Bilinen tarihsel veriler bu sorunun cevaplanabileceği alanı belli bir dönemle kısıtlıyor. Henüz verebildiğim bir cevap olmasa bile sonuca ulaşmak da imkansız değil. 150 bin yıl önce Doğu Afrika’ya yerleşen atalarımızdan, M.Ö. 9500-8500 yıllarında tarım devrimini gerçekleştiren dedelerimize, onlardan da teknolojinin insanoğlunun gerçekleştirdiği en büyük devrim olduğu konusunda hem fikir olup böbürlendiğimiz günümüze kadar sapiensin ihtiyaç haritaları hep farklı farklı oldu. Sapiensin son birkaç yıldır yaptığı en büyük hata bu böbürlenmelerden destek alarak veya kendinde hak görerek diğer bütün insanları da kendisiyle aynılaştırmaya çalışmaktı. Bu elbette insani bir dürtü olarak adlandırılıp, masum gösterilecek bir davranış değil. Tam aksine insanın tüketim alışkanlıklarından tutun da duygusal dünyasına, hatta inanç yapısına kadar etki etmek ve yönetmek isteyen bir fikrin ürünü. İnsanlar aynılaştırıldığında seri üretimdeki bir robottan, bir tükenmez kalemden ya da ev eşyasından farkı kalmayacaktır. Bunu engellemenenin tek yolu ise insan zihnini ve duygu dünyasını serbest bırakıp gelişmesini sağlamak. Zihni serbest bırakıp gelişimi sağlamak içinse değişime açık olmak gerekiyor.
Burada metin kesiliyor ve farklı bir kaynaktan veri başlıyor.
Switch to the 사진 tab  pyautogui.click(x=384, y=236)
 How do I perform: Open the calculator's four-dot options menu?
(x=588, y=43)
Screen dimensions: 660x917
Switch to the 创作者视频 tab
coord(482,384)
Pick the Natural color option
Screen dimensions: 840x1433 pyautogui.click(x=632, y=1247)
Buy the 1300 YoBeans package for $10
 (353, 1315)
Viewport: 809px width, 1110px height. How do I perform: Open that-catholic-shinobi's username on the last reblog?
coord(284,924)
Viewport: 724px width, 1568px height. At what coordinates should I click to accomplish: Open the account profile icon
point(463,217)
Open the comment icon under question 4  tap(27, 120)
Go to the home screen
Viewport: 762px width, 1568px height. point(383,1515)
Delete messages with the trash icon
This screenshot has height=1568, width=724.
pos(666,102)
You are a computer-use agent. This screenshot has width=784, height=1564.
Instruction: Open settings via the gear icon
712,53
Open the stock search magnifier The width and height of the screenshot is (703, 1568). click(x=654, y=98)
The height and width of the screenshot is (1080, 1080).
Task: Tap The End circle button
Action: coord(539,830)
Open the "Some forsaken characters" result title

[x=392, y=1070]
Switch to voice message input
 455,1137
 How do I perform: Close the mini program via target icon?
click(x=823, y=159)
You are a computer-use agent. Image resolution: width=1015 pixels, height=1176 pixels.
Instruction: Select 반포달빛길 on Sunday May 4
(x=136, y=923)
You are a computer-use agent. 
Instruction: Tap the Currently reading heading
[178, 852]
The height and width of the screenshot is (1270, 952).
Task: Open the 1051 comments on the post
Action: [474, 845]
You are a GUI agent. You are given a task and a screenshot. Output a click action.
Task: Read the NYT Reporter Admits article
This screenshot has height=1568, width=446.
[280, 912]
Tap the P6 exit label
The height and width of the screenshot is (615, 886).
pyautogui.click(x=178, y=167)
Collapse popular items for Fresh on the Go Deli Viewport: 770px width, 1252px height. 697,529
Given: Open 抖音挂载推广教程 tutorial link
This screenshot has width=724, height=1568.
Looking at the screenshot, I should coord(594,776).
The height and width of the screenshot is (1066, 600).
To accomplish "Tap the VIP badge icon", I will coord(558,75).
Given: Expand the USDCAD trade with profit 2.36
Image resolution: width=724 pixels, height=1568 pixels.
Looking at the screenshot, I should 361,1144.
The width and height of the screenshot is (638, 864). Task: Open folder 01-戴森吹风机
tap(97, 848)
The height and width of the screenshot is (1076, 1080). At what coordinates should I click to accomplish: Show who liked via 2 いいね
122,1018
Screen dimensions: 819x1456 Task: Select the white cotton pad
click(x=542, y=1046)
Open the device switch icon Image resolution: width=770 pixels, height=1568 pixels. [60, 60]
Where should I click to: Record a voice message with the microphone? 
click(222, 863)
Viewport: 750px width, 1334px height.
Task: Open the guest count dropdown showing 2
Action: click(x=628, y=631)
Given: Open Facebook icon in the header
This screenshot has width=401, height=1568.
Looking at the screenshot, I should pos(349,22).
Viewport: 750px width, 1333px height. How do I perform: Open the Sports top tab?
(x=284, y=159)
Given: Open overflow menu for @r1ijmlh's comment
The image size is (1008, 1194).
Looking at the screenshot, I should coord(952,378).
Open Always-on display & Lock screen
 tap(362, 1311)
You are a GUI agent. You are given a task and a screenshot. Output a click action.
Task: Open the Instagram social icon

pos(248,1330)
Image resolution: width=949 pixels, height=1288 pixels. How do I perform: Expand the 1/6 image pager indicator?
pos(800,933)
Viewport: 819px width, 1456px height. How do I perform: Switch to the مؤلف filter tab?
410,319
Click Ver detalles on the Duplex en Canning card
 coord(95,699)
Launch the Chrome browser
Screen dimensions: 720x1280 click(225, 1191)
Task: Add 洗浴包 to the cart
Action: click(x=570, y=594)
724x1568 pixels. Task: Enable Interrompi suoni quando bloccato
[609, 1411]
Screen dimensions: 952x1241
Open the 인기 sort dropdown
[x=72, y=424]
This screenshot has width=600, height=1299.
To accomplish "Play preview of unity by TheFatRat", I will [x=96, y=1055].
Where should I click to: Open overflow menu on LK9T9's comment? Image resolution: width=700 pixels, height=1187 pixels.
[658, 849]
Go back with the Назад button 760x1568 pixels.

Eğer atalarımız bile avcı toplayıcılıktan, tarım yapabilecekleri daha stabil yerleşik bir hayata geçmeyi seçecek kadar değişime açıksa, kendimize dönüp öz eleştiri yapmakta fayda var. Değişime açık mıyım? Eğer değişime açık değilseniz “insan ne ile yaşar” sorusunu “insan ne ile devşirilir” olarak güncellemekte fayda var. Nitekim buna cevap bulmak daha kolaydır ve insan kolay yoldan gitmeyi daha çok sever.
Kimisi için yaşamın hiçbir anlamı olmayabilir. Sevdiğiniz insanların (dostlar, aile bireyleri vb.) bu hayata sizden önce veda etmesi, bu vedanın yorucu ve acılı oluşu, sizin hayattan aldığınız zevki sonlandıracak ve yaşamınızı anlamlı kılan hiçbir şeyin olmadığını düşündürecek. Oysa güne güzel bir espresso ile başlayan ve daha ilk yudumdan itibaren vücuda nüfuz eden 100 mg kafeini hisseden bir insan kahve daha enerjik hissederek ve kendinden daha emin bir şekilde gelecek planları yapabilir. Çalıştığı yere daha dinç bir şekilde gidebilir ve kabul edilen projesiyle ilgili kariyerinde önemli bir adım attığını düşünebilir. Yine aynı kişi muhtemelen bunun daha başlangıç olduğunu ve ömrünün bundan sonraki döneminde yeni projeler tasarlayıp hayata geçirmek için daha çok fırsatı olacağını ve bu fırsatları yaratacağı uzun bir ömrü olduğunu düşünebilir. Çünkü motivasyon her şeydir.